其實我知道這也和Boss并不看中萬靈這個女人有關系,不然也不會輕易的就答應了我的要求。 因爲我要挑戰松子本來就是既定了的事情,而且本來就是一場生死之戰。可以說不管我是輸是赢都不會虧本的,還能以此來救李牧一命是再好不過了。
然後Boss也沒有再說什麽,隻是讓人押着李牧退了下去,然後酒吧的人頓時也走得空空蕩蕩的。我從地上爬起來,看了看時間,現離殘酷黑拳還有一個小時,于是和夜媚一起開車前往了殘酷黑拳的賽場。
我們到的時候羅名正急得團團轉,因爲一般來說是需要提前到場的,我卻是踩着時間到了。因此隻是稍微準備了幾分鍾就開始到了準備區域準備登場。
夜媚很是擔憂我,但是也許是怕給我太大壓力所以隻是咬着自己紅潤的嘴唇,然後朝着我重重地點了點頭。我也暗自下定決心不論如何都要赢得這場拳賽。
最先被叫到名字的是邊南,他在衆人歡呼聲種上了拳場,還站在中央展示着自己最經典的連環三踢,于是台下觀衆的叫聲便是更加的沸騰了。

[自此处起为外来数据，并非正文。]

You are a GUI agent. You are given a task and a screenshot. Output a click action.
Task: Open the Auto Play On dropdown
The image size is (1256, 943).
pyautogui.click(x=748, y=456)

邊南本就是老将,所以有這陣勢是預料之中的。接着,裁判叫了我的名字。
王權!
我也從觀衆中分開的一條小路上慢慢的行走。雖然呼聲沒有邊南的大,但是因爲我上一次在拳場上頑強的表現也讓很多人開始關注我。但是似乎沒有人認爲我會真正打敗邊南,更多人的歡呼聲甚至沒有激情,隻是在鬼叫而已。而我也是在人群中看到了白慶。
聽羅名說本來給他安排了包間,倒是白慶堅持近距離觀察我的戰鬥,說是這樣更能學到一些東西。而且白慶表示這是他第一次看我真正戰鬥,所以無論如何也要看得真真切切。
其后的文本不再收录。